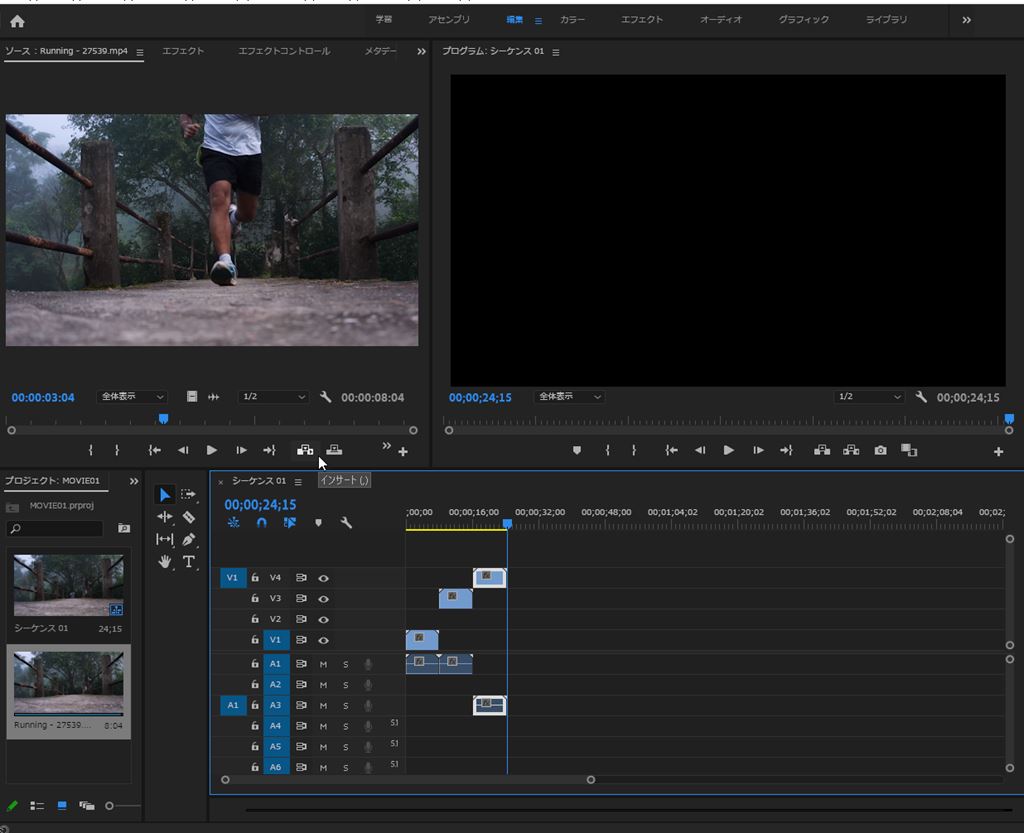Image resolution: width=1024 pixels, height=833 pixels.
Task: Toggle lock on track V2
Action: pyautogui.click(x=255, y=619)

┄┄┄┄┄┄┄┄┄┄

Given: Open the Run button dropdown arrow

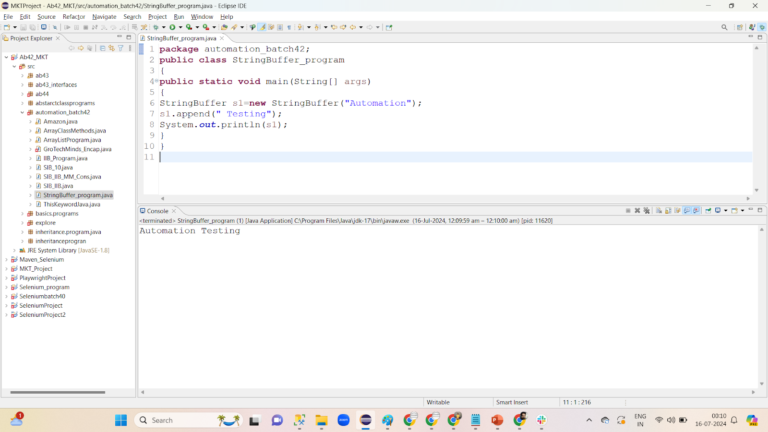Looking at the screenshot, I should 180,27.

┄┄┄┄┄┄┄┄┄┄

Lay out the data between the line containing "Image resolution: width=1024" and the line containing "Action: pyautogui.click(x=255, y=619)", inclusive, as a Markdown table with the columns "Row" and "Line", omitting blank lines and leaving out the pictures.

| Row | Line |
|---|---|
| 1 | Image resolution: width=1024 pixels, height=833 pixels. |
| 2 | Task: Toggle lock on track V2 |
| 3 | Action: pyautogui.click(x=255, y=619) |